For MODFLOW-2005 and related models, parameters can be defined for some packages using capabilities built directly into MODFLOW. Built-in parameters have been eliminated from MODFLOW 6 but ModelMuse still allows you to use MODFLOW-2005 style parameters for some packages by generating MODFLOW 6 input files based on how parameters were used with MODFLOW-2005. For SUTRA, MODFLOW 6, MODFLOW-2005 and related models, the user can also define parameters that are unrelated to any package. Their parameter type is identified as "PEST" in the Manage Parameters dialog box.

Both MODFLOW-2005 style parameters and PEST parameters can be used with PEST. However, the way that PEST parameters are applied to data sets is somewhat different from how MODFLOW-2005 style parameters are applied. With MODFLOW-2005 style parameters for array data, the user can define zone and multiplier arrays. If a zone array is used, the parameter will be applied to cells where the zone array data set is set to true. If a multiplier array is used, the value applied to a cell is the parameter value times the multiplier array value. It is possible to have more than one MODFLOW-2005 parameter apply to the same cell of the same data set by setting the zone arrays for two or more parameters to true for the same cell. In that case, the value applied to the cell would be the sum of the values that would be applied by each parameter individually.

If PEST parameters are to be assigned to a data set, the “PEST Parameters used” checkbox is checked on the PEST Parameters tab of the Data Sets dialog box. The PEST parameters tab will only be present for some data sets. If it is not present, PEST parameters cannot be used with that data set. ModelMuse only allows PEST parameters to be used with real-number data sets. It does not allow PEST parameters to be used with data sets that define the layer structure of the model despite those being real-number data sets. In addition, in SUTRA models, parameters can only be applied to data sets corresponding to PMID, PMIN, ALMID, ALMIN, ATMID, and ATMIN if anisotropy has not been selected for those data sets on the Anisotropy pane of the SUTRA Options dialog box.

For every data set for which the “PEST Parameters used” checkbox is checked, a corresponding text data set will be created when the Apply button in the Data Sets dialog box is clicked. The name of the corresponding data set will be the same as its parent data set with "_Parameter_Names" appended. This "_Parameter_Names" data set is used to designate the locations where a PEST parameter is applied. A PEST parameter will be applied to any cell in the parent data set for which the value of the _Parameter_Names data is set to the name of one of the PEST parameters. For example, suppose in a MODFLOW model, there is a PEST parameter named “MyKx” and the “PEST Parameters used” checkbox is checked for the Kx data set. Then a polygon object is used to set the value of the Kx_Parameter_Names data set to “MyKx” for some cells. When the model was run the MyKx parameter would be used with the Kx data set in the cells for which Kx_Parameter_Names equaled “MyKx”. At other cells, different PEST parameters or no PEST parameter at all might be applied. The Formula Editor dialog box lists all the PEST parameters, and these can be used as the formula for a _Parameter_Names data set either as the default formula in the Data Sets dialog box or in the Data Sets tab of the Object Properties dialog box. When a PEST parameter is applied to a cell or element in a data set, the value at that cell or element is multiplied by the parameter value.

Stored data entries
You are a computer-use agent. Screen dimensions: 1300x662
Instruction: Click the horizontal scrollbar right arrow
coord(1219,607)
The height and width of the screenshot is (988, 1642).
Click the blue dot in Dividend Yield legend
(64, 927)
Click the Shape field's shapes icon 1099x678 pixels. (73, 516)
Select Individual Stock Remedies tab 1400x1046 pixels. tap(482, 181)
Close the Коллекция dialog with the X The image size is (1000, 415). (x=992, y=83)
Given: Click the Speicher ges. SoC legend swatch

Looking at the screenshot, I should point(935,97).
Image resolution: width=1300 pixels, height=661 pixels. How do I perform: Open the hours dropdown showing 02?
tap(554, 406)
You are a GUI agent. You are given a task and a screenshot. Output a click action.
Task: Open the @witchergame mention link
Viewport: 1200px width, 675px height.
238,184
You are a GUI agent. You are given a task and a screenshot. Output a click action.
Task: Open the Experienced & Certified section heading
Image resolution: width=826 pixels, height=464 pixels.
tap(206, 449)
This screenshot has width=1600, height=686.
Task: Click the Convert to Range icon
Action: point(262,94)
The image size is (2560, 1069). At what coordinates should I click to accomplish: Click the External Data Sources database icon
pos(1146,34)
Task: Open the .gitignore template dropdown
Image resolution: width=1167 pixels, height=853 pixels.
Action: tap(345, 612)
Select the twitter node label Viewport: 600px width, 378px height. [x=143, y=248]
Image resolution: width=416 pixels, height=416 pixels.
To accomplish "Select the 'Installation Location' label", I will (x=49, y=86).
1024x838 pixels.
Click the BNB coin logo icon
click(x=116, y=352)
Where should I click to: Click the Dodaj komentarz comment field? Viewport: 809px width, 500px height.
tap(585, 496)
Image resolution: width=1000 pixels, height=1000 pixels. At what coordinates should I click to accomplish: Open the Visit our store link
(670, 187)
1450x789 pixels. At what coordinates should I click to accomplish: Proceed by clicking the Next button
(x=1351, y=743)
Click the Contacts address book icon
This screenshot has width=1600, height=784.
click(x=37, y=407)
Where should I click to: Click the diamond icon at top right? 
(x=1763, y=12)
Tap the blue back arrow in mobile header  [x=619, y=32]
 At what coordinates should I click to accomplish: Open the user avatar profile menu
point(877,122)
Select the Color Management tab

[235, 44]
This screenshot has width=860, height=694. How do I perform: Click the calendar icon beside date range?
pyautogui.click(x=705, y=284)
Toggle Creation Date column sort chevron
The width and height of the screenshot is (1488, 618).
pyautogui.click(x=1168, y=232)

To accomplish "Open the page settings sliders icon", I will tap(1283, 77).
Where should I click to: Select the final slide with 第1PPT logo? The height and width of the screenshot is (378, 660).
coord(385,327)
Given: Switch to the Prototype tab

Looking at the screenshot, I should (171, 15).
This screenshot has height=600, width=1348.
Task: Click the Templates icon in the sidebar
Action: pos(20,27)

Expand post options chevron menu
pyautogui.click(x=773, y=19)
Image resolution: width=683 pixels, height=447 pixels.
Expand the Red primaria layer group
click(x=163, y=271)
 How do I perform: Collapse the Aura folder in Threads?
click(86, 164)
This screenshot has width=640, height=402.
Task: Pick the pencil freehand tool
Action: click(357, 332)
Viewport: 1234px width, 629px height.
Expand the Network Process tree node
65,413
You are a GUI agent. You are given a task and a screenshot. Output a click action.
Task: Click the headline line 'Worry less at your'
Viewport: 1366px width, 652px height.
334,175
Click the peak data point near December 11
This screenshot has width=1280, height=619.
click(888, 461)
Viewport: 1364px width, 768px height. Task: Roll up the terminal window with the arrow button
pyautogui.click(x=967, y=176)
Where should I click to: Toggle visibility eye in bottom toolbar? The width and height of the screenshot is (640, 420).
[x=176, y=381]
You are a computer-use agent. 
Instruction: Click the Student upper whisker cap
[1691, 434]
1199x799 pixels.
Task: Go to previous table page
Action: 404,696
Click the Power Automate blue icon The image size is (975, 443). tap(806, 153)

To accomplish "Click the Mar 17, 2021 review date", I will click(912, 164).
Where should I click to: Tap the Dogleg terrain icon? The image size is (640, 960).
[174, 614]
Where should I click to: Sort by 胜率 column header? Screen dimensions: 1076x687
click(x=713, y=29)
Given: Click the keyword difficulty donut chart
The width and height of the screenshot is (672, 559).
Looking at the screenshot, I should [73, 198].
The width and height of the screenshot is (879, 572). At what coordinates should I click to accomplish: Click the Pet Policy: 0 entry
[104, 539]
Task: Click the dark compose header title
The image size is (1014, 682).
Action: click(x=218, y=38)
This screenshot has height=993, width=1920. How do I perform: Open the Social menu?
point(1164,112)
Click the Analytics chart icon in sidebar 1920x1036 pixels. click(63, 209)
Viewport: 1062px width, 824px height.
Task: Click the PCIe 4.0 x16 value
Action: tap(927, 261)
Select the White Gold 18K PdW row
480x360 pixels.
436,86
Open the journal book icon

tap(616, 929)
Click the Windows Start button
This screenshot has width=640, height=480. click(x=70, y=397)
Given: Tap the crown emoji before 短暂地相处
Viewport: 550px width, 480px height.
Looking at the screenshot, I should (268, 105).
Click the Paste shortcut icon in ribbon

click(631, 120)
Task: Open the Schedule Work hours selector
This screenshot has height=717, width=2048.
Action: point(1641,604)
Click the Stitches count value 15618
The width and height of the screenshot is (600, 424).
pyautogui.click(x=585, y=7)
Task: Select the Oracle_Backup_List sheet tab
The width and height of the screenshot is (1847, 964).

### Task requirements
1. Decide whether each statement agrees with the text on PEST parameters in ModelMuse, giving yes or no with the deciding words of that text: (a) Built-in parameters are no longer part of MODFLOW 6. (b) ModelMuse permits PEST parameters for data sets that define the layer structure of the model. (c) Applying a PEST parameter to a cell adds the parameter value to the value at that cell.
2. According to the text on PEST parameters in ModelMuse, which SUTRA data sets can take parameters only when anisotropy has not been selected for them? List every one.
3. Carry on the text on PEST parameters in ModelMuse, starting after its final sentence.
The records were taken from a different source than the text.

### Results in order
1.
(a) Yes: "Built-in parameters have been eliminated from MODFLOW 6"
(b) No: "It does not allow PEST parameters to be used with data sets that define the layer structure of the model despite those being real-number data sets."
(c) No: "the value at that cell or element is multiplied by the parameter value."

2. PMID, PMIN, ALMID, ALMIN, ATMID, ATMIN

3.
Using Pilot Points

A PEST parameter can be associated with pilot points (Doherty, 2003; Doherty and others, 2010). Pilot point approaches used in ModelMuse are explained in the manuals for PLPROC and the PEST Groundwater Utilities available from the PEST home page (https://pesthomepage.org/). ModelMuse uses PLPROC to implement pilot points. Section 4 of the documentation for the PEST Groundwater Utilities provides a conceptual description of pilot points and how they are used. In brief, pilot points are a parameterization device that facilitates increased parameter flexibility by estimating properties at user-specified locations in the grid; the remainder of the grid is then filled by kriging.  Pilot points can be grouped with zonation, but such zonation is not required. For instance, suppose the hydraulic conductivity of an aquifer is being estimated. From aquifer tests, it may be known that the hydraulic conductivity varies from place to place but the spatial variation might not be well defined. One way to approach this would be to specify zones within the aquifer and to have PEST estimate separate uniform parameter values within each zone. A potential drawback of this approach is that the chosen zonation might not be optimal. Pilot points provide a way to get around this problem. The modeler designates a number of points and assigns a value to each point. Between points, values are assigned to each cell via kriging. Within PEST, the value assigned to each pilot point is a parameter that can be adjusted by PEST to improve the fit between the observed and simulated values. If all pilot points are tied in the PEST control file, they will act like a zone. Likewise, a zone with zero or on associated pilot points will also produce zone-like results. Such aspects can be useful in stepwise modeling, where model complexity is added in sequential steps in response to model performance.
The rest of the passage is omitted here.